## INPUT DATA
____________________
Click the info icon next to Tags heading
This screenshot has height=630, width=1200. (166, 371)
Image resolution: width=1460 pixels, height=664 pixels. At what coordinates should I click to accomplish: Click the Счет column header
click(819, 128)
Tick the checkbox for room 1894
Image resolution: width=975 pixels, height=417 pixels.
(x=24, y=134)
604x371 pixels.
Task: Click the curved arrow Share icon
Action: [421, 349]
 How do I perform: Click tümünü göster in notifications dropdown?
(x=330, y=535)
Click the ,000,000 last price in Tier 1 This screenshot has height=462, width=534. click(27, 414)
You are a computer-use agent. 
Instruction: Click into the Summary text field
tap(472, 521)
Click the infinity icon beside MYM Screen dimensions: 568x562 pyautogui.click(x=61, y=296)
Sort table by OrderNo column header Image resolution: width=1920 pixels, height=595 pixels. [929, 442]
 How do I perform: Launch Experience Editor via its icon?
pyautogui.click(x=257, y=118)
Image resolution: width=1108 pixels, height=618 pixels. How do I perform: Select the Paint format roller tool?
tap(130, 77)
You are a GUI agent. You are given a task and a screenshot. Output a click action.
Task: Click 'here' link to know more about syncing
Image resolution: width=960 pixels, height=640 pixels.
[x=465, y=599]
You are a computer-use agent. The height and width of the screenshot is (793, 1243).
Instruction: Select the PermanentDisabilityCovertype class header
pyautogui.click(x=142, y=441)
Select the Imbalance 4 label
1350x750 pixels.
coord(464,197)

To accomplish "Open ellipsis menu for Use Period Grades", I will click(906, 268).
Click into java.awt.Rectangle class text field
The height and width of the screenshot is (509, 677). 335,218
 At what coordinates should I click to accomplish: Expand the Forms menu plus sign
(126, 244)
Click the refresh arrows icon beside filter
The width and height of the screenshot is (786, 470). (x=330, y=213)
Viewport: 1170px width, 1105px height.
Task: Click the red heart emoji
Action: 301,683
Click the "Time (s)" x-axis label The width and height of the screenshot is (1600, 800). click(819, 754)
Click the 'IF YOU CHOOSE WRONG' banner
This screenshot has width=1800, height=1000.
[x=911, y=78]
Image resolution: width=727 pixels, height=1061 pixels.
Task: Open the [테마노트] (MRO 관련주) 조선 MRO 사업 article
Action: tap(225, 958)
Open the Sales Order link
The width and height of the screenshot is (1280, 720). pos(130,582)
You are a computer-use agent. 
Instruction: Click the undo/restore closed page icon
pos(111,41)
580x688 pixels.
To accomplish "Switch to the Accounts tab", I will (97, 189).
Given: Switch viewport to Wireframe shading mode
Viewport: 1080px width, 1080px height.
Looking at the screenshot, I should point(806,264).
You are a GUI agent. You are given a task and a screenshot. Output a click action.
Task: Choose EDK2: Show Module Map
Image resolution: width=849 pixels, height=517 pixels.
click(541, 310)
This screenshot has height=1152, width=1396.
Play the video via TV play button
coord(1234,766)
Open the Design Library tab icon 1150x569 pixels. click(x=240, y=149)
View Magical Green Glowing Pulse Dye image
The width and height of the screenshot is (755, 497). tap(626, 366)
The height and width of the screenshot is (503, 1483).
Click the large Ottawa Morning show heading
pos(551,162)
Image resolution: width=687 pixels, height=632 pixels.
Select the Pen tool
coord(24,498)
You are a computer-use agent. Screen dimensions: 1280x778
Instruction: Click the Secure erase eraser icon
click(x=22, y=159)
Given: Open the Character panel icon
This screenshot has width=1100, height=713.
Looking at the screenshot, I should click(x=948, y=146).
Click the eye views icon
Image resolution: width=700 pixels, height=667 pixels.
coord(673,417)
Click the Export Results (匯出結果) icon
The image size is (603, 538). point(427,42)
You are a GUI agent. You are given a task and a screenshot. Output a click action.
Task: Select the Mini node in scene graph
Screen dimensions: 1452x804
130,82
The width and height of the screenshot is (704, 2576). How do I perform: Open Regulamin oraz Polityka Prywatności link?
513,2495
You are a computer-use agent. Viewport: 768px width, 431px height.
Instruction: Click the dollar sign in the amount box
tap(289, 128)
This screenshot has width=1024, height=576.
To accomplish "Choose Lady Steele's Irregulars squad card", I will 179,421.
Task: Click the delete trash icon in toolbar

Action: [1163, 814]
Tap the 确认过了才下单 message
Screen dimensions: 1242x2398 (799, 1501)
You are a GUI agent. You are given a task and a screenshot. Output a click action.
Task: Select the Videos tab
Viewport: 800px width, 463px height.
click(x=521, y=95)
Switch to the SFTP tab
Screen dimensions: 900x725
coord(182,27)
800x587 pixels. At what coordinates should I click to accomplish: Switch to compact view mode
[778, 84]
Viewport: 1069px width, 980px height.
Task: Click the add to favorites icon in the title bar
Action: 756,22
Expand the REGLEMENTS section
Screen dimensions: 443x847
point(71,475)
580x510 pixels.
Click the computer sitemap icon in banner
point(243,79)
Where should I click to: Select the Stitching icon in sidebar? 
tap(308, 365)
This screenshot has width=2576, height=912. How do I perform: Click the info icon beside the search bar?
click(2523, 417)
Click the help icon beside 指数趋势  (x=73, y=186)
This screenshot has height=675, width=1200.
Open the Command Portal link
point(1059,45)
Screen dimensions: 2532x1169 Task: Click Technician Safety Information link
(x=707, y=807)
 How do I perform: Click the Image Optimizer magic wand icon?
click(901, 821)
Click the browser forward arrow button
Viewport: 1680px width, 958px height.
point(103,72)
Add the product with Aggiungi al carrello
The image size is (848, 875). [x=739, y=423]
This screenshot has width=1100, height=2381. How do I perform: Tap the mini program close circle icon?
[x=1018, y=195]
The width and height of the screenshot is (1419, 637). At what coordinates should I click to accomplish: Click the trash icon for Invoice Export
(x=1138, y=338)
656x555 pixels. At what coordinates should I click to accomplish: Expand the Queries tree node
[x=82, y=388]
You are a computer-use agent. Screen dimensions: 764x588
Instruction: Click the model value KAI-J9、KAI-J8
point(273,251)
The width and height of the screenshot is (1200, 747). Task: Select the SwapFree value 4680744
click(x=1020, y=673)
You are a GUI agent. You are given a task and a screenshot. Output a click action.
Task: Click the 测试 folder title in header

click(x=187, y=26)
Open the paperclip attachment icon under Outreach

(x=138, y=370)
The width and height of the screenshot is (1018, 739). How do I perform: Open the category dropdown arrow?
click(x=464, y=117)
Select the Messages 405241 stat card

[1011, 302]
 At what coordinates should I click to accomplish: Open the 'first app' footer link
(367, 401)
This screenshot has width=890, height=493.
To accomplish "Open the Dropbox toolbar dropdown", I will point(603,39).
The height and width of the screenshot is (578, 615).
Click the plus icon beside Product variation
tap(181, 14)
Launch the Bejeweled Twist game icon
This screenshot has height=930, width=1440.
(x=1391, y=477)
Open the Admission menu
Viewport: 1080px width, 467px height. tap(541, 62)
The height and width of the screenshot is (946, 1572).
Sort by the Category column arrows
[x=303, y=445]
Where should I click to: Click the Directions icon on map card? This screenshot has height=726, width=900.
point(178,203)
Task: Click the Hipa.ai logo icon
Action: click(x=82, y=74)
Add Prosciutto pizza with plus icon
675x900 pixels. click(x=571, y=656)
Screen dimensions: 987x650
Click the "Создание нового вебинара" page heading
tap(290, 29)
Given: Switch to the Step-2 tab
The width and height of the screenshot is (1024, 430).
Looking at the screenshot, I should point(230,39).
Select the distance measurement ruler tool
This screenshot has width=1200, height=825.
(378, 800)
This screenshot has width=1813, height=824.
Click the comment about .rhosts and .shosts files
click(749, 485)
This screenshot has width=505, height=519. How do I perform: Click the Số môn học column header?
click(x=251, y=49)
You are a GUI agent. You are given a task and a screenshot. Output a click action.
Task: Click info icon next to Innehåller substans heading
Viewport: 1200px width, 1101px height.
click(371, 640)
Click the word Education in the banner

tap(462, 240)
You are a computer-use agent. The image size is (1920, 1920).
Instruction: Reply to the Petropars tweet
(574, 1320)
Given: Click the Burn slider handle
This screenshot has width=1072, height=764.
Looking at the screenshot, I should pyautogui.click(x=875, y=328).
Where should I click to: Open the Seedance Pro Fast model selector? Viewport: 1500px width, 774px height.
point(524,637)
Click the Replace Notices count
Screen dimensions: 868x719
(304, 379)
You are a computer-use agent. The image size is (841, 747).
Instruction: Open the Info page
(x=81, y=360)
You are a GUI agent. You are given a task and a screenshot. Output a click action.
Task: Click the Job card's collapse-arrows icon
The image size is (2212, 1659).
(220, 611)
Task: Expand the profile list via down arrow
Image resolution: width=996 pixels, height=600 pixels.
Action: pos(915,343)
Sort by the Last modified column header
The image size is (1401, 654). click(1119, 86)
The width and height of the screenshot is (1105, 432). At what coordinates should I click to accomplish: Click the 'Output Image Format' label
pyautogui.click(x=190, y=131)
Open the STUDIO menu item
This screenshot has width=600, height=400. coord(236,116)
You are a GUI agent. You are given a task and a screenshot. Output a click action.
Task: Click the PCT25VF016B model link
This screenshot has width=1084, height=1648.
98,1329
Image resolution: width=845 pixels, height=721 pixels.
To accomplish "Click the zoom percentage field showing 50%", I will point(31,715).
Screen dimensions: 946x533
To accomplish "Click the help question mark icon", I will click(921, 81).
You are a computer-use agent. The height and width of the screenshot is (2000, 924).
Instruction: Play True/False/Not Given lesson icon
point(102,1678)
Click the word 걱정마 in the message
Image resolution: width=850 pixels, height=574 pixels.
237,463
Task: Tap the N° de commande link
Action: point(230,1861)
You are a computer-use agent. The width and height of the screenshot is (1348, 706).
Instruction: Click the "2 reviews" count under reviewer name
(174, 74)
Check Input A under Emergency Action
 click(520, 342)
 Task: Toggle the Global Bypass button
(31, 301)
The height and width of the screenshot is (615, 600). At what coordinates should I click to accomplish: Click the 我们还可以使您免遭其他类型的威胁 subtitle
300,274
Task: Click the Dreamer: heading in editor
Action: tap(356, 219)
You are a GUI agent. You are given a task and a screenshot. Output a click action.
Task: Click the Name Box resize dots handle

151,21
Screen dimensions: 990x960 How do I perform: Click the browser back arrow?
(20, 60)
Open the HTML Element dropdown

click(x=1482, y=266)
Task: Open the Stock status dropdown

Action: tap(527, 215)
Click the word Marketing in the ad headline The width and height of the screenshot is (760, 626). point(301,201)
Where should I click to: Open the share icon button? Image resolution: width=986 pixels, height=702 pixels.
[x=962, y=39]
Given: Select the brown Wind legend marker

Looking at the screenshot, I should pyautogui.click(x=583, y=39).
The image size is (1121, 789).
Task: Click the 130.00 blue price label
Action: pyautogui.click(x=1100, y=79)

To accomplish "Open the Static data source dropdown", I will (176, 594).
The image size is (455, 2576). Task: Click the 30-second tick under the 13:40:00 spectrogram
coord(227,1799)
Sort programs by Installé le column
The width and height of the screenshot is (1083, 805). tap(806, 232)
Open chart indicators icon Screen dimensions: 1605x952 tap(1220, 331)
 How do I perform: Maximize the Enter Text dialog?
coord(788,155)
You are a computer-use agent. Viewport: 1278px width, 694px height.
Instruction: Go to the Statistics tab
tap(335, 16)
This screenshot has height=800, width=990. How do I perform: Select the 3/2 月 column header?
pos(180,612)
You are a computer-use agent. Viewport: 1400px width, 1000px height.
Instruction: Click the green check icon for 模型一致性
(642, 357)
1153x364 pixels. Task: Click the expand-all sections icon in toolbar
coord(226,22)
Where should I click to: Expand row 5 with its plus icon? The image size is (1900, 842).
____________________
## TASK DESCRIPTION
Starting from the records above, filter out all lines except those containing the word "help".

## TASK ANSWER
Click the help icon beside 指数趋势  (x=73, y=186)
To accomplish "Click the help question mark icon", I will click(921, 81).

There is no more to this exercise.